**WORK ORDER A:** Reproduce the passage from the family post about August celebrations, from "August 8 Uncle" up to and including "call her friend.".
**WORK ORDER B:** Carry on the family post about August celebrations from the point where it stops, picking up after its last sentence.

**PASSAGE TO READ:**
Although we were extremely busy trying to balance getting
the house complete, a newborn, and getting Jayden and Brooklyn in school, we
still had time to celebrate!
August 7 our anniversary
The week of our Anniversary was spent working on the house
with the CELP group. We were blessed to have students from Limestone University
volunteer their time and help us paint the entire trim in the house, seed our
huge lawn, pack and clean the old house, build the make a wish playset and
bless us with their fresh energy as ours was depleting. Thank you to everyone
who helped us feed the group and the Clarks for letting them take over your
home for the weekend. Dan and Jill were amazing coordinating all the workers,
thank you! It was the best gift ever!
August 8 Uncle Chads birthday
We love Uncle Chad. He has been living at Ken and Joans, so
it has been nice coming home and seeing him because we have been crashing at
Ken and Joan’s for some extra hands with the kids. It is great seeing Chad wrestle with the
kids, and take special care of Ellie. He is going to be such a great dad
someday! He has such a sweet, tender
heart and is extremely thoughtful, although to most he seems reserved. We adore him and are so thankful for him on
his birthday!
August 26 Angie’s birthday
My dearest gal, Angie celebrated her big day today. She is
an amazing friend and outstanding person. I love everything about this lady!
She makes me laugh, catches my tears, listens well, helps with the kids, and is
always up for a night out dancing! I couldn’t do this life without her and feel
blessed to call her friend.
August 29 Bill’s birthday
Uncle Bill has been a great addition to the family. Rian’s
husband is a tough police officer with a great heart. His love language is
generosity and he would do anything for the people he loves. I think it was
hard for him to enter in with Jayden in the beginning, but now, they have a
special bond. He has taken a special liking to him and really spends quality
one on one time with Jayden. It just warms my heart.

**RECORD EXTRACTS:**
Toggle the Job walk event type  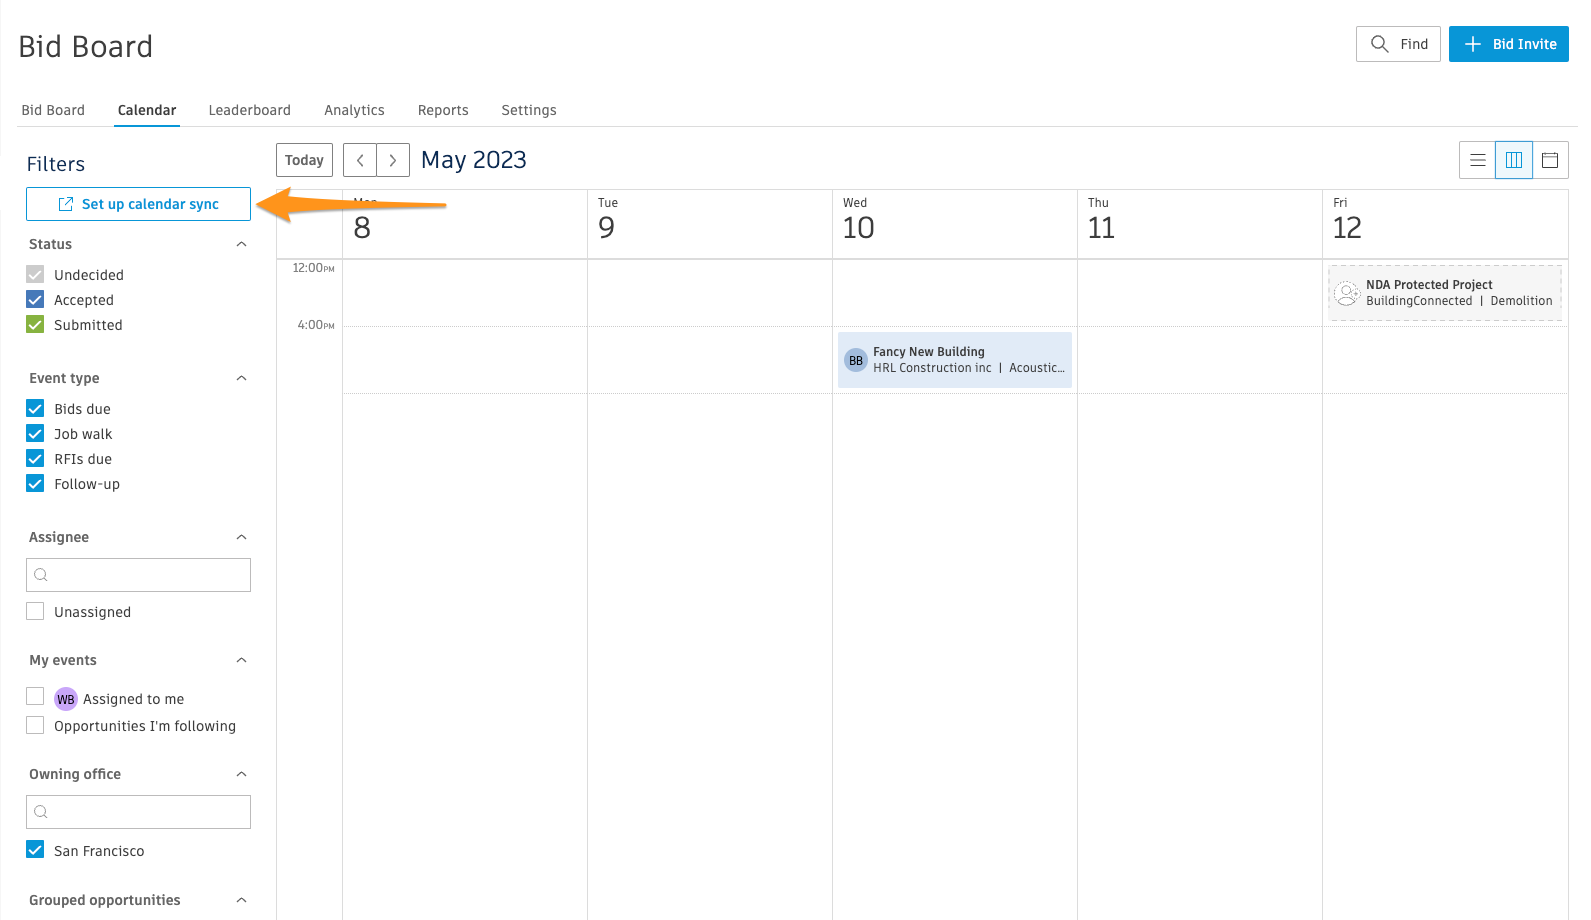click(36, 434)
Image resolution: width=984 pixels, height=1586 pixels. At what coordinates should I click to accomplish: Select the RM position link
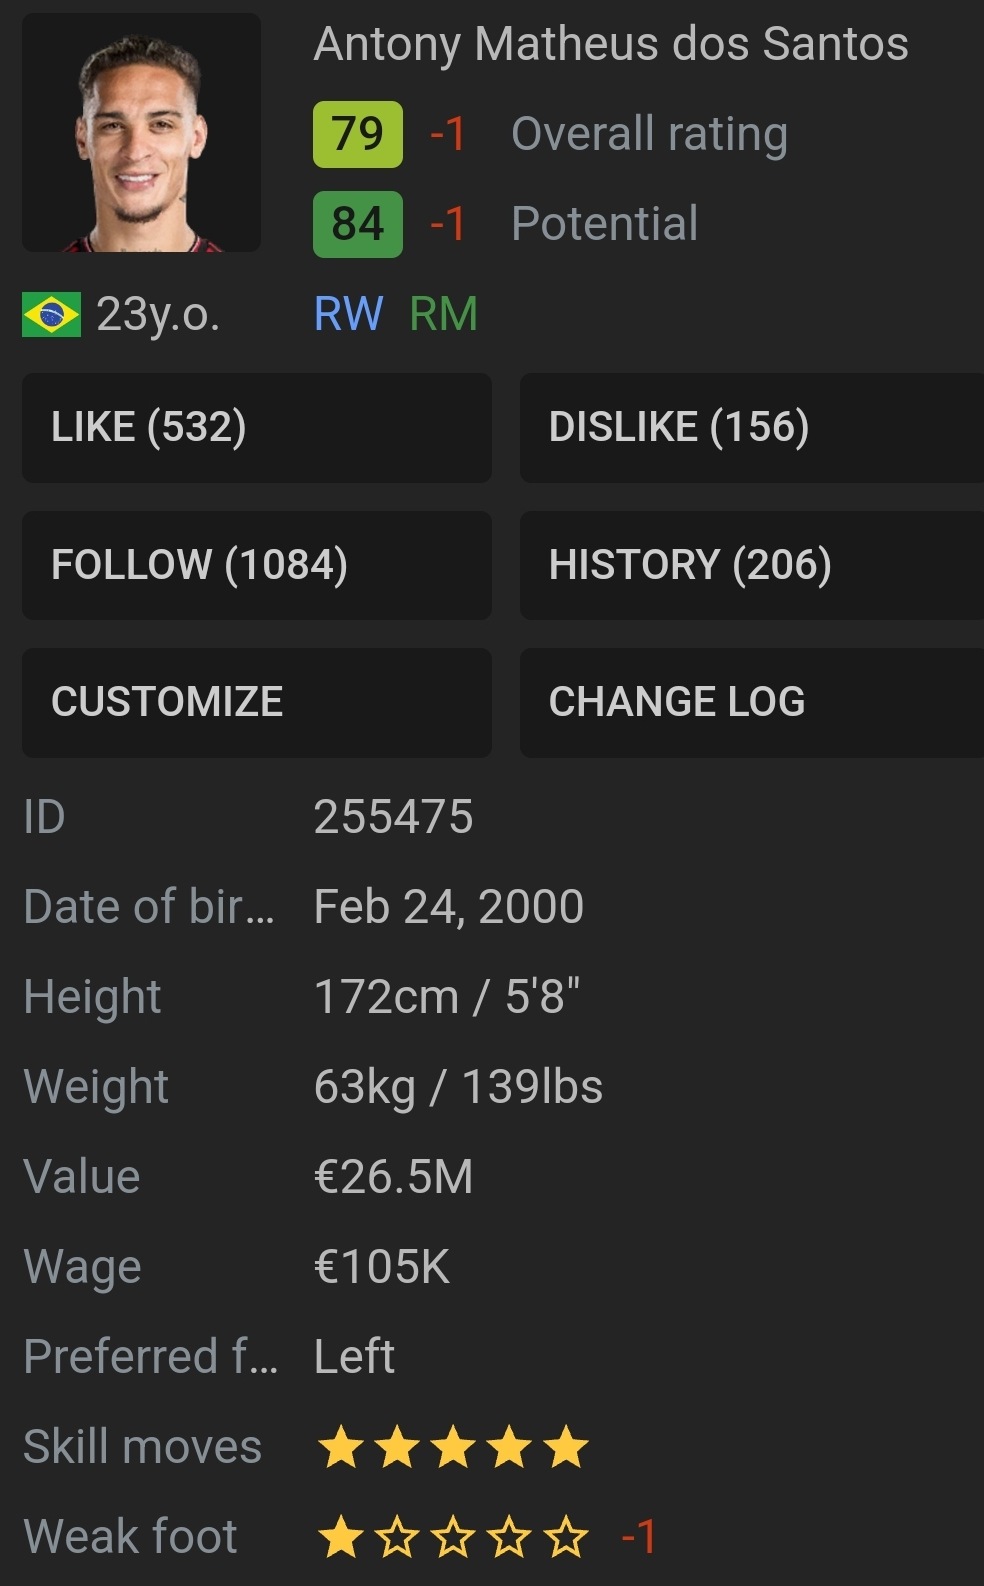pos(443,314)
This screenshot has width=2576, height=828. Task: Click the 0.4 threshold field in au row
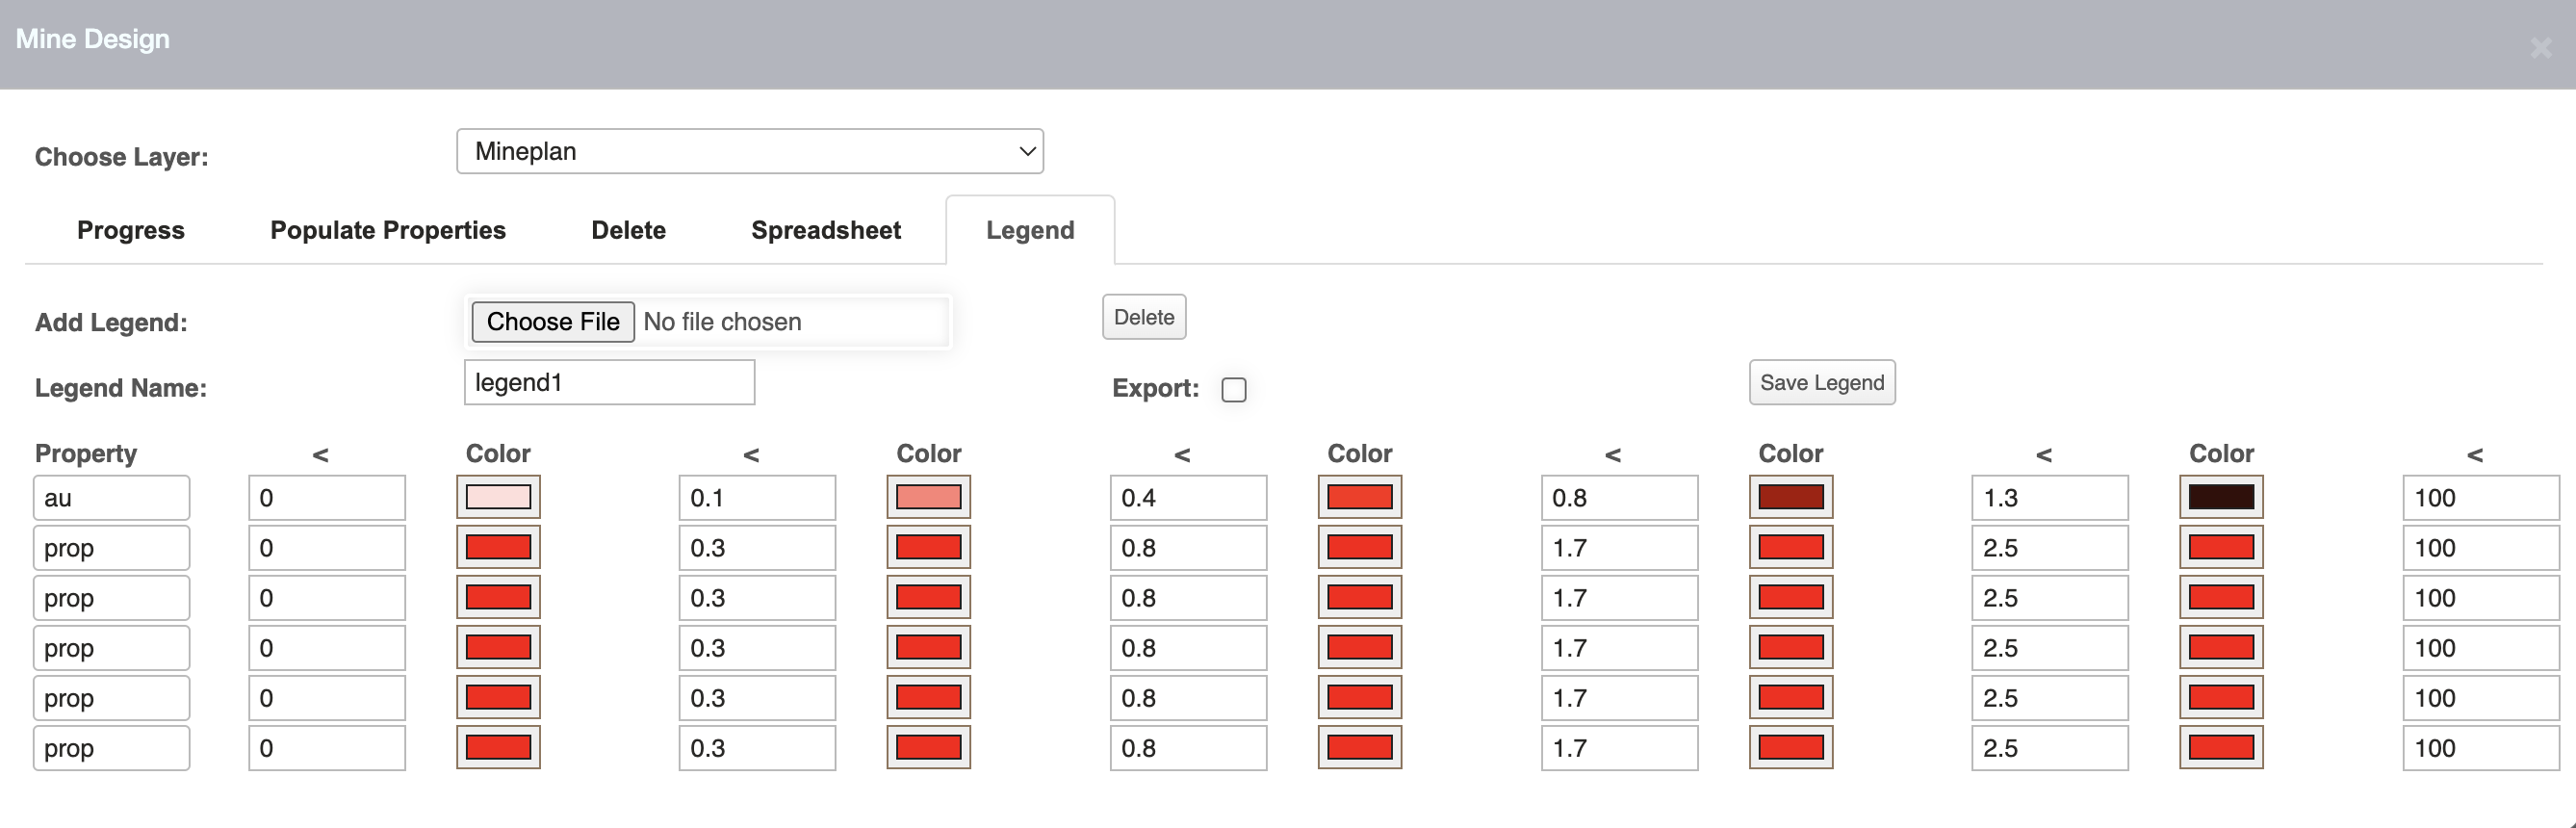tap(1187, 498)
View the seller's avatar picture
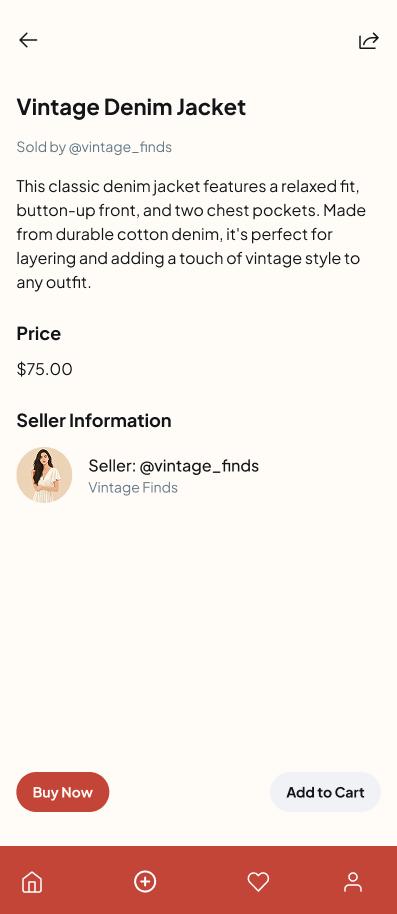 [44, 475]
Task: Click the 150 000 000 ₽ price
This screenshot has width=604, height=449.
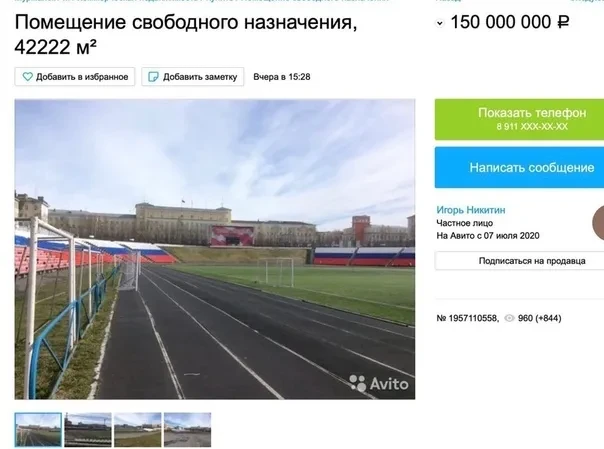Action: [x=510, y=22]
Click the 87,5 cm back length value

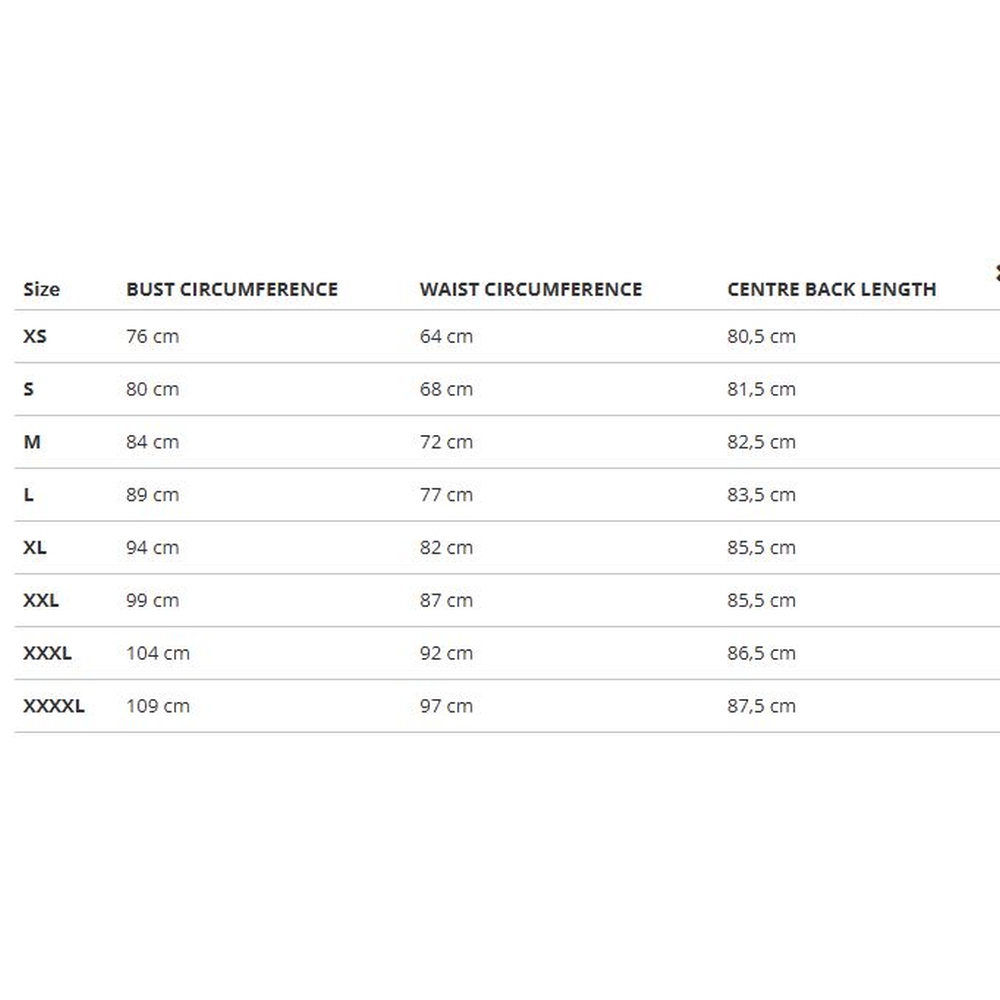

**EXERCISE ANSWER A:**
August 8 Uncle Chads birthday
We love Uncle Chad. He has been living at Ken and Joans, so
it has been nice coming home and seeing him because we have been crashing at
Ken and Joan’s for some extra hands with the kids. It is great seeing Chad wrestle with the
kids, and take special care of Ellie. He is going to be such a great dad
someday! He has such a sweet, tender
heart and is extremely thoughtful, although to most he seems reserved. We adore him and are so thankful for him on
his birthday!
August 26 Angie’s birthday
My dearest gal, Angie celebrated her big day today. She is
an amazing friend and outstanding person. I love everything about this lady!
She makes me laugh, catches my tears, listens well, helps with the kids, and is
always up for a night out dancing! I couldn’t do this life without her and feel
blessed to call her friend.

**EXERCISE ANSWER B:**
August 11-12
August is also crazy for me because it is my busiest time at work. I plan two retreats and a ministry fair. The retreats are for our freshman and our Juniors and are a highlight of my year. To say the least, it is always a great time and this year was no exception. Sandwiched inbetween the chaos, though, it was hard to fully embrace the weekend.
To be honest, August…and the rest of 2012 is a big blur. We
don’t know how we survived it, actually. A newborn, two kids with special
needs, and building a house almost buried us. We are fried and ran on fumes for
so long, now trying to update a blog in Jan 2013 from this far back is difficult.
I really want to remember these days, however, there is little energy left to
reflect back. I feel like we are just no
trying to fill our tank, so to speak. And, it is an adjustment actually having
a ¼ tank to function with. We are still tired. Three years ago, the physical
demands are not nearly what they were today. Although we have “adjusted”, it
seems our physical needs for help are greater. In the beginning, everyone is
offering to “help” but in the emotional aftermath of the diagnosis, there is
very little to DO. But now, there are
sleepless nights, 3 people with diapers, and the ever looming truth of what
Sanfilippo means. Overall, emotionally we are in a better place of coping and
acceptance, we still struggle to make time for our marriage, friends,
meaningful time with our family, and individual attention for our children that
goes beyond the normal daily demand to meet their basic needs. I am sure this
is a universal truth. The end of the day comes and we are tired. I want to
unplug. Yet, the night never brings a full nights rest. Someone is always
waking. The sun rises, and the day starts, but we are still tired from
yesterday. We are on the up and up, though. I think we slowly are trying to
make adjustments to our ever-changing daily demands while fighting for who we
want to be. Again, I think that is just
part of the universal rat race. I have always struggled with slowing down. I
don’t know what to do when there is actually space. It’s in internal struggle
between shutting down and staying busy just to be busy. I will probably dance this line my entire
life. And, I think it’s ok. I think that’s
life. It’s Jan 14, 2013 as I write, and
I am happy. I am ok with the imperfect reality that I am.